Question

Find \[|\vec a|and|\vec b|,\,if(\vec a + \vec b).(\vec a - \vec b) = 8\,and\,\,|\vec a| = 8|\vec b|\].

Answer 1

Hint: We will multiply the vector by using the algebraic identity $(a + b)(a - b) = {a^2} - {b^2}$.
Thereafter we will calculate the value $a$ vector and $b$ vector.

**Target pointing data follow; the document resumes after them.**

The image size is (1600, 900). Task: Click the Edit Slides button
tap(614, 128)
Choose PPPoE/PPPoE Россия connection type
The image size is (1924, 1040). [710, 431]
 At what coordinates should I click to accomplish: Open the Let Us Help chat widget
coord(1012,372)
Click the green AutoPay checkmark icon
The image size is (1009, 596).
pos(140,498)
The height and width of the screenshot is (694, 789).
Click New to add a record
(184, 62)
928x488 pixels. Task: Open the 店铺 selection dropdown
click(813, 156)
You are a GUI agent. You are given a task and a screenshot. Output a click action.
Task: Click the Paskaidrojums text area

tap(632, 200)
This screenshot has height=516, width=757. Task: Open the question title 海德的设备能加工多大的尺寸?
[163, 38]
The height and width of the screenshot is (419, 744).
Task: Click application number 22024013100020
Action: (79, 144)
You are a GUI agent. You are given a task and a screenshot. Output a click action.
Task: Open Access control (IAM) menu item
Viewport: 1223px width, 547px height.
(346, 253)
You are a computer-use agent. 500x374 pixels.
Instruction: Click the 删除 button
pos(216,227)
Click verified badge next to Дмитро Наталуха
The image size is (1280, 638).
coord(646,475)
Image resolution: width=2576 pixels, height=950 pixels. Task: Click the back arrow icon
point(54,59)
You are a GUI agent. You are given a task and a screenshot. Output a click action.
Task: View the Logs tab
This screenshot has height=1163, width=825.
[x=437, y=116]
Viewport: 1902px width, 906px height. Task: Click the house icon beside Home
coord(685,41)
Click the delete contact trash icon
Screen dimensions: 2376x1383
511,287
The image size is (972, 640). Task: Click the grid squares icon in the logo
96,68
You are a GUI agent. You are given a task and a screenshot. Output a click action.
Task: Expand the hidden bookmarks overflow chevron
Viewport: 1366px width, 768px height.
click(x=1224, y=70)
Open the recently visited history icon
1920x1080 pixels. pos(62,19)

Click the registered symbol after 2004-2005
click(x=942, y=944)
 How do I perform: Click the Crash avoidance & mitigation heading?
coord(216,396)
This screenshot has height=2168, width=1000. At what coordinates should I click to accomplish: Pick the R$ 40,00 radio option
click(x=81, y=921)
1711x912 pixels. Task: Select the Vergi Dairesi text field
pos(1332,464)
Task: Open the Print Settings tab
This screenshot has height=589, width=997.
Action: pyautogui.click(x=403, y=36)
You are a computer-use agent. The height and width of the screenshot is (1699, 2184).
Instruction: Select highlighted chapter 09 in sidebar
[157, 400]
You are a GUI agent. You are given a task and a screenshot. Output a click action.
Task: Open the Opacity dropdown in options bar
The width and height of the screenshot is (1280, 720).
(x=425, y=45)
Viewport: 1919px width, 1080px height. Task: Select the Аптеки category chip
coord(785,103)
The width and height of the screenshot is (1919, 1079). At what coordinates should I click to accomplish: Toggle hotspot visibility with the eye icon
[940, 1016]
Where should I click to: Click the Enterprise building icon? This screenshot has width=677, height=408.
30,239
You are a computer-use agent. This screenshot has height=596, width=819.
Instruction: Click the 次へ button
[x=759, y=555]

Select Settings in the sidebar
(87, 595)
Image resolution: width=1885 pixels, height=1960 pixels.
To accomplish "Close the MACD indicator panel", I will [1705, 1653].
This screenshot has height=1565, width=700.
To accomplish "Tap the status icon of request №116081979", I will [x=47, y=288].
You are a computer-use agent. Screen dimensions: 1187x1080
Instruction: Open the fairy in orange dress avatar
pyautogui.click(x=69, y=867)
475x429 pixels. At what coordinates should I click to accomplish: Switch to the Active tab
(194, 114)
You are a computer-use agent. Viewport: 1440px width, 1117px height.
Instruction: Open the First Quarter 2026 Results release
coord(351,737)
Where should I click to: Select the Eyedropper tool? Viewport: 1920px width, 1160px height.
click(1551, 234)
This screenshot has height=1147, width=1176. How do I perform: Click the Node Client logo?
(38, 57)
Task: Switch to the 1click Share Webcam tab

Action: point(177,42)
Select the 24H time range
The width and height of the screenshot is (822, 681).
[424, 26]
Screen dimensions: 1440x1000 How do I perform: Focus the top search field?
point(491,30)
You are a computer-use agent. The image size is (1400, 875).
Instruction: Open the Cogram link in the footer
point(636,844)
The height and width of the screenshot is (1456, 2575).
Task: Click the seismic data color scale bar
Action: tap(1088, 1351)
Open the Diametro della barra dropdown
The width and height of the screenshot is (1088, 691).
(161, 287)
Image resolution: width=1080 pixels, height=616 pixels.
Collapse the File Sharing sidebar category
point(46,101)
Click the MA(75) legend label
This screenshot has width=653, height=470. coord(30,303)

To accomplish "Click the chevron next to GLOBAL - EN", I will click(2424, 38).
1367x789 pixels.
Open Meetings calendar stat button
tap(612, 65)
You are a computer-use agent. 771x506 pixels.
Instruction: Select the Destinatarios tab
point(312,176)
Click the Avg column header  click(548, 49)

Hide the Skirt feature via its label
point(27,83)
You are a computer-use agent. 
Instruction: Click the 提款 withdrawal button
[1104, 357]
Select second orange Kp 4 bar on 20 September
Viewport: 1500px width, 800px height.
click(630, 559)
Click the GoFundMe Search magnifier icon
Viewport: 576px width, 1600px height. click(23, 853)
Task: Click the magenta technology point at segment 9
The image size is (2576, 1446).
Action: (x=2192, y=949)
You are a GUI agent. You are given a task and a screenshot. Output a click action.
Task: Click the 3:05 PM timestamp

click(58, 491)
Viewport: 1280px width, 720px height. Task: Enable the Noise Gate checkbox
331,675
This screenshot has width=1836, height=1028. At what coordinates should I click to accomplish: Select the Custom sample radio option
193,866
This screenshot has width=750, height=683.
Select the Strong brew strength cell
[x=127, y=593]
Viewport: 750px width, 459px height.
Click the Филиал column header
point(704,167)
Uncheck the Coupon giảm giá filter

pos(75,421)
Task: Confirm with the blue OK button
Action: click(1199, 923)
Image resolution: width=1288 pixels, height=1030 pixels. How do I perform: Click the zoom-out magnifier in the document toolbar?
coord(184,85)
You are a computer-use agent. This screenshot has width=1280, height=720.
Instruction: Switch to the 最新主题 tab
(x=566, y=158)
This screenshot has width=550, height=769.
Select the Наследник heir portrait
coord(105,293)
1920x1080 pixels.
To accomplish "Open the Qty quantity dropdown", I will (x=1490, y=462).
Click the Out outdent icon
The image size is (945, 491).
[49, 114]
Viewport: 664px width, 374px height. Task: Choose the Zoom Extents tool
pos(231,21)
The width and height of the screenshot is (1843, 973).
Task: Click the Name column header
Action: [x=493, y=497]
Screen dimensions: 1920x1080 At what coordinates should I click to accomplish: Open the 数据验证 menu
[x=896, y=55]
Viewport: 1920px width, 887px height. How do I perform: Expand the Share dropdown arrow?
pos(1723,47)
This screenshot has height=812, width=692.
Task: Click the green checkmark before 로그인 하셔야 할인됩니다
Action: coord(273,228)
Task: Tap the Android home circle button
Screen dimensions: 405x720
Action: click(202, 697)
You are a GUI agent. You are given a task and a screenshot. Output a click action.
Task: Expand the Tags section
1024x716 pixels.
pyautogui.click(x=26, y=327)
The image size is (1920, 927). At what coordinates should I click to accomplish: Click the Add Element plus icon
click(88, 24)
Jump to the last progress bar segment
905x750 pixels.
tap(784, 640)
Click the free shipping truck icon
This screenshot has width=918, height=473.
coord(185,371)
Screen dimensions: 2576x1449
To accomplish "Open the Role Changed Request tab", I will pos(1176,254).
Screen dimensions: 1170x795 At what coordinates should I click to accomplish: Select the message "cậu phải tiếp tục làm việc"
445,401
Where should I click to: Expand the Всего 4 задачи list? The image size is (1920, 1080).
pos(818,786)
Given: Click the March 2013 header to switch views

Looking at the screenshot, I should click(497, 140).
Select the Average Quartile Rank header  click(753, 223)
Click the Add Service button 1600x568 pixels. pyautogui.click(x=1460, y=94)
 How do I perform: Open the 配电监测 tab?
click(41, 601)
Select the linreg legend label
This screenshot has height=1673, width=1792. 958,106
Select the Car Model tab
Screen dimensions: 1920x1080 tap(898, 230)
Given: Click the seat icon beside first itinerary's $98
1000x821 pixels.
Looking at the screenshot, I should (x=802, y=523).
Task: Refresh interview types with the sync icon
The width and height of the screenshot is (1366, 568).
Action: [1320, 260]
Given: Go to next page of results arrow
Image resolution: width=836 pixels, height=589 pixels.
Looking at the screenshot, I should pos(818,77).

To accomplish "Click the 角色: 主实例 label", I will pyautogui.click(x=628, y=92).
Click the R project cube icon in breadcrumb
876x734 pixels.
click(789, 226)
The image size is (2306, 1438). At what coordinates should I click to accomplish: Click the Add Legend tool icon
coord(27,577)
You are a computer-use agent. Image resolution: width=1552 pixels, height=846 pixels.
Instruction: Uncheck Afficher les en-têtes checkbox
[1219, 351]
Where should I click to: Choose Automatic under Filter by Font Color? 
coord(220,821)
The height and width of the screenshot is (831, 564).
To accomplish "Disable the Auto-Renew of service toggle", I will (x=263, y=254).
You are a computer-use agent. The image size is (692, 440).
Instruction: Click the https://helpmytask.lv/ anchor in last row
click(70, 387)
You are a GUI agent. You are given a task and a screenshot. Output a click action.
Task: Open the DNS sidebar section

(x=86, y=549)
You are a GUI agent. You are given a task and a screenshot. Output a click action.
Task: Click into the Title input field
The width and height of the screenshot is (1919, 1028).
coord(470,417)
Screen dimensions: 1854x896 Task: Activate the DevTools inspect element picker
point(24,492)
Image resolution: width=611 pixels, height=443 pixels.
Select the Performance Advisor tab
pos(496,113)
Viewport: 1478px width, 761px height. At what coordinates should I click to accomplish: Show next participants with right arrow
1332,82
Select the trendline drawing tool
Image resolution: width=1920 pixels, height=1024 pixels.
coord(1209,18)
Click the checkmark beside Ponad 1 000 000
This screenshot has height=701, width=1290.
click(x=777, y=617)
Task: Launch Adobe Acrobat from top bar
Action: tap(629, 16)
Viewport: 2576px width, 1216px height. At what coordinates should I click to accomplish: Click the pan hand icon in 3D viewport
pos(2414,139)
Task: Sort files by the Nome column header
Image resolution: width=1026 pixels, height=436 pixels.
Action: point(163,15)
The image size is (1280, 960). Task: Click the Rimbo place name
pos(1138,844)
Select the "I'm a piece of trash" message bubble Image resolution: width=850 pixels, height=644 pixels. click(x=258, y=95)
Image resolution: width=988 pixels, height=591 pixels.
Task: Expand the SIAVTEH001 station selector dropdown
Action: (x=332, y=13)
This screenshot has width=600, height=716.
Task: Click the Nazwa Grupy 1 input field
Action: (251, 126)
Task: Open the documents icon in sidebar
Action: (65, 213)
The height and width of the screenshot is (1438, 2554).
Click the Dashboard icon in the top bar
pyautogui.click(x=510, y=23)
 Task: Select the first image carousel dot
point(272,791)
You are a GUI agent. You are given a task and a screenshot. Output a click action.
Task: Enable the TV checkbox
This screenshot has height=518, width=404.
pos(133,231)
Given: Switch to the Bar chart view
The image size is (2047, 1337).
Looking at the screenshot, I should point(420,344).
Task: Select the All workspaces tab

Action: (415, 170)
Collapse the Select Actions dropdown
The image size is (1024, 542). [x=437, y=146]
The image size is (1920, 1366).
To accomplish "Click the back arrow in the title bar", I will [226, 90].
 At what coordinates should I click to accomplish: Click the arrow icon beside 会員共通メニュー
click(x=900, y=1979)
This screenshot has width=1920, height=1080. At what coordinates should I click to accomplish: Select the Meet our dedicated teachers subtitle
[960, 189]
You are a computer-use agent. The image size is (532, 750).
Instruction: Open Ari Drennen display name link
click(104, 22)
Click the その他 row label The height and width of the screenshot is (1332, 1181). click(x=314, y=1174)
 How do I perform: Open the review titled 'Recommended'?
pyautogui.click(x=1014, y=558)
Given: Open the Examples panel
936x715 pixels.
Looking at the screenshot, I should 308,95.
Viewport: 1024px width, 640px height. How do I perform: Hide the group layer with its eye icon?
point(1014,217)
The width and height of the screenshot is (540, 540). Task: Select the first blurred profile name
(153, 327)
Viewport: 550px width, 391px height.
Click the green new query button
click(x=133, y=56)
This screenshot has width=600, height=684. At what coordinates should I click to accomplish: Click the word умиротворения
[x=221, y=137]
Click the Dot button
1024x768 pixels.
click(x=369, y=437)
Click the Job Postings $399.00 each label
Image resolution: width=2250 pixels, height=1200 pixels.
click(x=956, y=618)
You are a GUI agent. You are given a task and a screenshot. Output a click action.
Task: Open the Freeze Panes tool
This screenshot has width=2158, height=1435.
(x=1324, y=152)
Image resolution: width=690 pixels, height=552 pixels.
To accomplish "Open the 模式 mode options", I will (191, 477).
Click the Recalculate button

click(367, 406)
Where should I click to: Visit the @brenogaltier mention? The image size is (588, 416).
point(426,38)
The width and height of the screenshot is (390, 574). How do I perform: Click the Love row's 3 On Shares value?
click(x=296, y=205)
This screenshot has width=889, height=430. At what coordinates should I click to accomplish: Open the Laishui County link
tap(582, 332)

Complete step by step solution:
$(\vec a + \vec b).(\vec a - \vec b) = 8$
Use algebraic identity $(a + b)(a - b) = {a^2} - {b^2}$
Then, $|\vec a{|^2} - |\vec b{|^2} = 8$ …..(1)
Now, \[|\vec a| = 8|\vec b|\] ….(2)
Now, substituting equation (2) in equation (1), we have
${[8|\vec b|]^2} = |\vec b{|^2} = 8$
$64|\vec b{|^2} - |\vec b{|^2} = 8$
$ \Rightarrow 63|\vec b{|^2} = 8$
$ \Rightarrow |\vec b{|^2} = \dfrac{8}{{63}}$
$|b{|^2} = \sqrt {\dfrac{8}{{63}}} $
$|\vec b| = \sqrt {\dfrac{{4 \times 2}}{{7 \times 9}}} $
$|\vec b| = \dfrac{{2\sqrt 2 }}{{3\sqrt 7 }}$
Now,
$|\vec a| = 8|\vec b|$
$|\vec a| = 9 \times \dfrac{{2\sqrt 2 }}{{3\sqrt 7 }}$
$|a| = \dfrac{{16\sqrt 2 }}{{3\sqrt 7 }}$
Additional information: The dot product between two vectors $a$ and $b$ is $a.b = ||a||||b||\cos \theta $,
where $\theta $ is the angle between vectors $a\,\,and\,\,b$.


Note: Students should solve the value of the square root carefully while you convert the square root value into square otherwise you will get the wrong answer.